Principal components are the eigenvalues of the autocorrelation matrix of a dataset. The eigenvalues give the ordering of the components.

In [None]:
import numpy as np

def pca(data):
    """
    Perform principal component analysis.
    
    Args:
        data (ndarray): an k*n dimensional array (k entries with n dimensions)
        
    Returns:
        ndarray: Array holding the principal components.
    """


    # Center the data (subtract the mean along columns).
    centered_data = data - data.mean(axis=0)

    covariance_matrix = np.cov(centered_data)
    
    # Computing eigenvalues and eigenvectors of covariance matrix.
    # Attention: not always sorted.
    eigenvals, eigenvecs = np.linalg.eig(covariance_matrix)
    # projection of the data in the new space
    pc = eigenvecs.T @ centered_data  

    return pc

**b)** Use PCA to compute the eigenfaces (i.e. the eigenvectors of the face images). Explain what kind of input PCA expects, and how that fits to our images (you may have to `reshape` the images!). Finally, display the eigenfaces.

In [None]:
face_vecs = train_imgs.reshape((-1, np.prod(img_shape)))
eigenfaces = pca(face_vecs)

plt.figure(figsize=(12, 12))
plt.gray()
for i, eigenface in enumerate(eigenfaces):
    plt.subplot(5, 4, i + 1)
    plt.axis('off')
    plt.imshow(eigenface.reshape(img_shape))
    plt.title('Eigenface {}'.format(i))
plt.show()

**c)** Now project the training face images into the eigenspace to calculate their ”feature vectors”,
i.e. a representation with significantly lower dimension. For the projection of the face images,
they have to be centered first, i.e. the mean face vector has to be subtracted. Store the mean face in some vector (`mean_face`) and the representation achieved in some array (`face_db`). Finally restore the images from `face_db` and display them alongside the original image. Try out the effect of changing the number of eigenfaces to be used (`num_eigenfaces`).
● ● ● ●
Exercises →
1: In the eigenfaces exercise, which variable name is the mean face to be stored in?
2: Resume the eigenfaces exercise right after its last sentence.
The entries below aren't needed for anything here.

Data lines →
● ● ● ●
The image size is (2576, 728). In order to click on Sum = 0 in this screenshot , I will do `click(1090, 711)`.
● ● ● ●
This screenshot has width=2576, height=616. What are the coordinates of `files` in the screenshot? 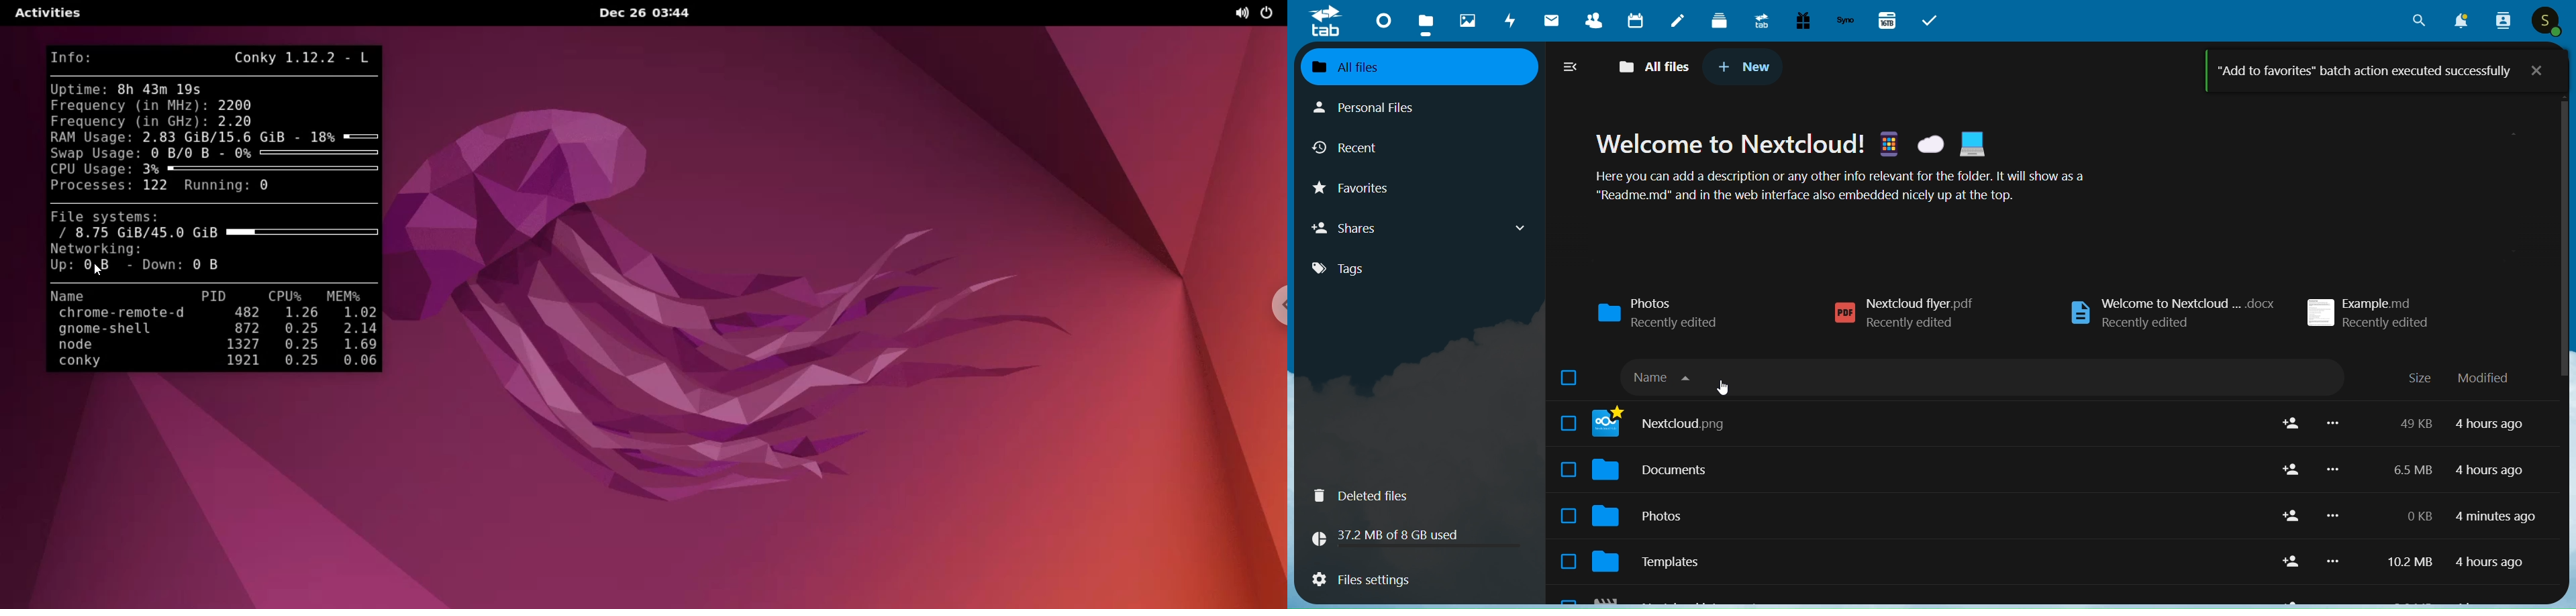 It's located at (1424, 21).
● ● ● ●
Answers to the exercise →
1: `mean_face`

2:
In [None]:
# number of eigenfaces to be used
num_eigenfaces = 10

# Compute the mean face.
mean_face = face_vecs.mean(axis=0)

# Reduce the number of eigenfaces to achieve more dimensionality reduction.
eigenfaces_used = eigenfaces[:num_eigenfaces]

# 3. Project images into the eigenface space and store
#    them in a "eigenface database":
face_db = (face_vecs - mean_face) @ eigenfaces_used.T

# ... and display the original image and the stored image
plt.figure(figsize=(12, 12))
plt.gray()
for i, face in enumerate(face_db):
    restored = (face[np.newaxis] @ eigenfaces_used) + mean_face
    plt.subplot(5, 8, 2 * i + 1)
    plt.axis('off')
    plt.imshow(train_imgs[i])
    plt.title('original')
    plt.subplot(5, 8, 2 * i + 2)
    plt.axis('off')
    plt.imshow(restored.reshape(img_shape))
    plt.title('restored')
plt.show()

**d)** Implement the function `recognize_face` that recognizes a face from that database by calculating the euclidean distance of this face feature vector to all of the training feature vectors from the database. The feature vector with the smallest distance represents the winner category. Check your implementation by recognizing the images from the training set (they should be recognized without error).

In [None]:
from scipy.spatial.distance import cdist

def recognize_face(face, eigenfaces, mean_face, face_db):
    """
    Recognize a face from a face database.
    and return the index of the best matching database entry.

    The FACE is first centered and projected into the eigeface
    space provided by EIGENFACES. Then the best match is found
    according to the euclidean distance in the eigenface space.
    """
    index = -1

    # center the face
    centered = face - mean_face

    # and project it into the eigenface space
    projected = eigenfaces @ centered

    # Now compute the similarity to all known faces
    # (comparison is performed in the eigenface space)
    distances = cdist(face_db, projected[None, :])
    index = distances.argmin()

    return index


# ... and now check your function on the training set ...
def show_recognition_results(imgs, labels, train_imgs, train_labels,
                             num_eigenfaces, eigenfaces, mean_face, face_db):
    img_shape = imgs[0].shape
    plt.figure(figsize=(12, 12))
    plt.suptitle(
        'Face recognition based on {} principal components'.format(num_eigenfaces))
    plt.gray()
    for j, img in enumerate(imgs):

        # find the best match in the eigenface database
        winner = recognize_face(
            img.reshape(np.prod(img_shape)), eigenfaces, mean_face, face_db)
        name_label = labels[j][5:7]
        name_winner = train_labels[winner][5:7]

        plt.subplot(5, 8, 2 * j + 1)
        plt.axis('off')
        plt.imshow(img)
        plt.title(labels[j][5:7])

        plt.subplot(5, 8, 2 * j + 2)
        plt.axis('off')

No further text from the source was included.